Solar Eclipse, 2017
The total solar eclipse of August 21, 2017 will be visible from a narrow path spanning the US from the West Coast to the East Coast. Here are all the facts you need to know about this once-in-a-lifetime event. The August 21, 2017 total solar eclipse will be a rare and spectacular sight.
Most North Americans Will Be Able To See Totality ...if they are willing to drive that is. The total eclipse will only be visible along the Moon's central shadow, which at its widest will be about 115 kilometers (71.5 miles), according to some sources. Its path will span from the country's West Coast to the East Coast. The rest of North America, as well as Central America and northern parts of South America, will experience a partial solar eclipse. NASA has estimated that a majority of the American population lives less than a 2-day drive away from the path of totality.
The Yaquina Head Lighthouse in Newport, Oregon will be the first location on continental US soil to see totality. The partial phase of the eclipse will begin here at 9:04 am local time.
After Oregon, the eclipse will move through Idaho, Wyoming, Nebraska, Kansas, Missouri, Illinois, Kentucky, Tennessee, North Carolina, Georgia, and South Carolina. Montana and Iowa are the only states where the path of totality will pass through unpopulated areas.

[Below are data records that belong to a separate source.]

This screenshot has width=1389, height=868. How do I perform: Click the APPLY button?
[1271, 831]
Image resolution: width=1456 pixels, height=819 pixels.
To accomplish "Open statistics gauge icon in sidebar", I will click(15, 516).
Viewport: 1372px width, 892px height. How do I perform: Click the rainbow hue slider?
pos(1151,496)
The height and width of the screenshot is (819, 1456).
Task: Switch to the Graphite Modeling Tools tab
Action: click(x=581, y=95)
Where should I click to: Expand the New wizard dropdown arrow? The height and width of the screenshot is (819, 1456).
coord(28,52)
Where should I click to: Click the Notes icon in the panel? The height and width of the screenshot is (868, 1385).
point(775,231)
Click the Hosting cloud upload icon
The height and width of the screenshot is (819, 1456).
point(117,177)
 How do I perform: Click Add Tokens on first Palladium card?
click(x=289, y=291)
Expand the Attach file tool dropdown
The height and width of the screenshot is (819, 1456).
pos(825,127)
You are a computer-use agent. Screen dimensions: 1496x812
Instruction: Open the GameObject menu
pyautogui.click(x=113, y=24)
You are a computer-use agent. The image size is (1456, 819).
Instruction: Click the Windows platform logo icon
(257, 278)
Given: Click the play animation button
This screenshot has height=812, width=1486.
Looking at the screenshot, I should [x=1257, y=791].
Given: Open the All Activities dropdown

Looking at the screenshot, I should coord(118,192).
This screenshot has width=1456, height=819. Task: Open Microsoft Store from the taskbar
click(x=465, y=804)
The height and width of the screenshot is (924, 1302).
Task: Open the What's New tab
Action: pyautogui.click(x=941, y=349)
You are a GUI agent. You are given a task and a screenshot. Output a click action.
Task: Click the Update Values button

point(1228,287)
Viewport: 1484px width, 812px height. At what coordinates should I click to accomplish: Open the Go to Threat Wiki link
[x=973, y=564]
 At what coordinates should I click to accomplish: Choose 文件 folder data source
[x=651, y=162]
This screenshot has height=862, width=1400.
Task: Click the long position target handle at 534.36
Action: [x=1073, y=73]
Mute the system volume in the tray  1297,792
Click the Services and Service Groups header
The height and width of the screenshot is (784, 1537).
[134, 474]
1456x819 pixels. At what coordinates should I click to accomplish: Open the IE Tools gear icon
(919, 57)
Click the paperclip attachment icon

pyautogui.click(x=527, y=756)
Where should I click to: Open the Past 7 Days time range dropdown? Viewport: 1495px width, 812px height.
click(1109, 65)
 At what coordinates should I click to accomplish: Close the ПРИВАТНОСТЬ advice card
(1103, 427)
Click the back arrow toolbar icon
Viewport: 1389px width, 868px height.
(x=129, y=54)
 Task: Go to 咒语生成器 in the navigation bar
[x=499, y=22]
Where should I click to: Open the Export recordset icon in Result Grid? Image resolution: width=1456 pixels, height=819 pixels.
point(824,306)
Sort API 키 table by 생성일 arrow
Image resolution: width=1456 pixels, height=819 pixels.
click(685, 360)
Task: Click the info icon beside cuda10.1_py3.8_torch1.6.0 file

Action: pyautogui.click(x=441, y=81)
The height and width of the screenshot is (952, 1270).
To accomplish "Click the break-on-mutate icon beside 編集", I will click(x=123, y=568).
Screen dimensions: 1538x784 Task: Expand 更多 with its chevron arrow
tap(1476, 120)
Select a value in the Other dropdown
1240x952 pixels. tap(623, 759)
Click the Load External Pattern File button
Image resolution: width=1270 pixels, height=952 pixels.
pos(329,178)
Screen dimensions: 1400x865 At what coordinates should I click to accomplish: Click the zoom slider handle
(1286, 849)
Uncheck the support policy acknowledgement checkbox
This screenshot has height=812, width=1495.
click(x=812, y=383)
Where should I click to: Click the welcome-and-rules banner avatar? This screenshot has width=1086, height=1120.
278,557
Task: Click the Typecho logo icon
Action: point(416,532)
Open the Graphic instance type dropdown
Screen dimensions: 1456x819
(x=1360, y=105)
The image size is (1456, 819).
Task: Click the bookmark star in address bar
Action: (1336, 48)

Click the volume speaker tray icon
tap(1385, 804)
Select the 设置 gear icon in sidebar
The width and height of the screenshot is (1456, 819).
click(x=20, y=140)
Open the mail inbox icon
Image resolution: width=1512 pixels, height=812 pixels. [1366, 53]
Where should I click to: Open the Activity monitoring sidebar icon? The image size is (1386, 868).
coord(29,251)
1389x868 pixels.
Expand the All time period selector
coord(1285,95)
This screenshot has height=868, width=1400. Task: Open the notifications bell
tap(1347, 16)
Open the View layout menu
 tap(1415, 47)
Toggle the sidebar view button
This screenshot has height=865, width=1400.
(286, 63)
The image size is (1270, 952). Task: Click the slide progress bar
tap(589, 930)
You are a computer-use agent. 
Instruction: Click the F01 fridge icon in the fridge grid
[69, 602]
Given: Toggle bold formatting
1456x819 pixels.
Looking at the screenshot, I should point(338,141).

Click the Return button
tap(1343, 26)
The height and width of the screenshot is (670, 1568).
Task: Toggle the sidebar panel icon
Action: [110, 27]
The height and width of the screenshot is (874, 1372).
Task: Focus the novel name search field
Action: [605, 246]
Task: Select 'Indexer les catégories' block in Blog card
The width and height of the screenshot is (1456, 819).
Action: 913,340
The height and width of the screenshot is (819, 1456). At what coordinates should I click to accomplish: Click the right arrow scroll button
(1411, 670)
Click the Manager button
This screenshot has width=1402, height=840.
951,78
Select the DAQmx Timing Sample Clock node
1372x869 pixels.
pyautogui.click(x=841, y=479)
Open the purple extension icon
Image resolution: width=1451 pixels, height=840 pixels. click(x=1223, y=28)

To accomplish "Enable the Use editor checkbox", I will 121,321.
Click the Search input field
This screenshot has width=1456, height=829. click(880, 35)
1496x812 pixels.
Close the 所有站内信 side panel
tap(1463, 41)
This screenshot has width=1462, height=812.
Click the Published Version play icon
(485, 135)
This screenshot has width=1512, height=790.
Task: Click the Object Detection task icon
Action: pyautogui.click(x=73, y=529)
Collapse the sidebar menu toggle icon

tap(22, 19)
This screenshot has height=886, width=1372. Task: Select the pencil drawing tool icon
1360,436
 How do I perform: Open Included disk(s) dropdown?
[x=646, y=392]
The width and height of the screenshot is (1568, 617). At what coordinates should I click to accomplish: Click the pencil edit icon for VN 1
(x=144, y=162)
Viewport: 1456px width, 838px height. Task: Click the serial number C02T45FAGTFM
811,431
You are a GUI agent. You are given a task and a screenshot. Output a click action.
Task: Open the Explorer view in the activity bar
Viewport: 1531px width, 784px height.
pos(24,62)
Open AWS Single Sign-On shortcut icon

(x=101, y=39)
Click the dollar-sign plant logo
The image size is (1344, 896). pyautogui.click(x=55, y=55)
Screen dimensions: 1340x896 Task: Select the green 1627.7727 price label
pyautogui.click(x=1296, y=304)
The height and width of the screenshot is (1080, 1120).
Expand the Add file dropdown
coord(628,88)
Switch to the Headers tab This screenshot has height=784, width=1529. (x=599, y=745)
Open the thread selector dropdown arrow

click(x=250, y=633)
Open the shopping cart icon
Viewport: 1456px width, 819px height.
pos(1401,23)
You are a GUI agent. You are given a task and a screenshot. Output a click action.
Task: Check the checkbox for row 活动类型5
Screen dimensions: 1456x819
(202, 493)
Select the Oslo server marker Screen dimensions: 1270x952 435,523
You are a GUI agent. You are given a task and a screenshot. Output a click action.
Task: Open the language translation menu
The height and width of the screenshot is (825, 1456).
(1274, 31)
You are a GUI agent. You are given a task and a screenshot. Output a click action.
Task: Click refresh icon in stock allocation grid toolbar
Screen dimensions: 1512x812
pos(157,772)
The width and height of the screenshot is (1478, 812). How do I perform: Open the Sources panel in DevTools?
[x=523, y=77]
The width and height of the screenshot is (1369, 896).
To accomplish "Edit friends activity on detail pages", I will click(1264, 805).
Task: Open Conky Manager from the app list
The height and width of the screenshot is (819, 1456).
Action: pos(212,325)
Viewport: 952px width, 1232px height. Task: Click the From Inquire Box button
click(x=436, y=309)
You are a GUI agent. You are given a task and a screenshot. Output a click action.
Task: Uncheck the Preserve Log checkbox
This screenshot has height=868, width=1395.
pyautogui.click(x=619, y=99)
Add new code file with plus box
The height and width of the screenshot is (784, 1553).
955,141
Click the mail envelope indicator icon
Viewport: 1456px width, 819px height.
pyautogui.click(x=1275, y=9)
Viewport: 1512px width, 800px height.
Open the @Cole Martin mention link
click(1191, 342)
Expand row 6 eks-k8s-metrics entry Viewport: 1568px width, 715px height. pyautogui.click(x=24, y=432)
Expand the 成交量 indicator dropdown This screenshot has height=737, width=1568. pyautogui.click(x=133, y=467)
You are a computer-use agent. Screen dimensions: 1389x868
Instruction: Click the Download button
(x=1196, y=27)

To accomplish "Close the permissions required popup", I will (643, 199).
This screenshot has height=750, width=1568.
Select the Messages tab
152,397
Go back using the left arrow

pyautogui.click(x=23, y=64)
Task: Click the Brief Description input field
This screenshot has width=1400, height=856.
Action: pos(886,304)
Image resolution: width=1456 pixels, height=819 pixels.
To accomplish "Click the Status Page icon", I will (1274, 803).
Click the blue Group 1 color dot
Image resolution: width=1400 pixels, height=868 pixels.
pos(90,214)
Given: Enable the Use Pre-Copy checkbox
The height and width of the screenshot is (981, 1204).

People in Charleston, South Carolina will be some of the last people in the US to see totality.
Specific Hypothesis and Results
The GCP exploratory hypothesis will look at the three hour period from 09:00 PDT to 3 pm EDT, which corresponds to 16:00 to 19:00 UTC. As we did for the August 1999 Eclipse, we examined both the full network and the subset of Eggs in the shadow path over the US. The result is similar in both cases with a level trend for about two hours followed by a strong upward trend. In both cases the terminal value of Z is about 0.8.
The following graph is a visual display of the statistical result. It shows the second-by-second accumulation of small deviations of the data from what’s expected. Our prediction is that deviations will tend to be positive, and if this is so, the jagged line will tend to go upward. If the endpoint is positive, this is evidence for the general hypothesis and adds to the bottom line. If the endpoint is outside the smooth curve showing 0.05 probability, the deviation is nominally significant. If the trend of the cumulative deviation is downward, this is evidence against the hypothesis, and is subtracted from the bottom line. For more detail on how to interpret the results, see The Science and related pages, as well as the standard caveat below.
Looking at the US subset
The following figure shows the cumulative deviation of the data for the subset of 10 eggs in the US. Most or all of them were in the path of the moon's shadow.
It is important to keep in mind that we have only a tiny statistical effect, so that it is always hard to distinguish signal from noise. This means that every
success might be largely driven by chance, and every
null might include a real signal overwhelmed by noise. In the long run, a real effect can be identified only by patiently accumulating replications of similar analyses.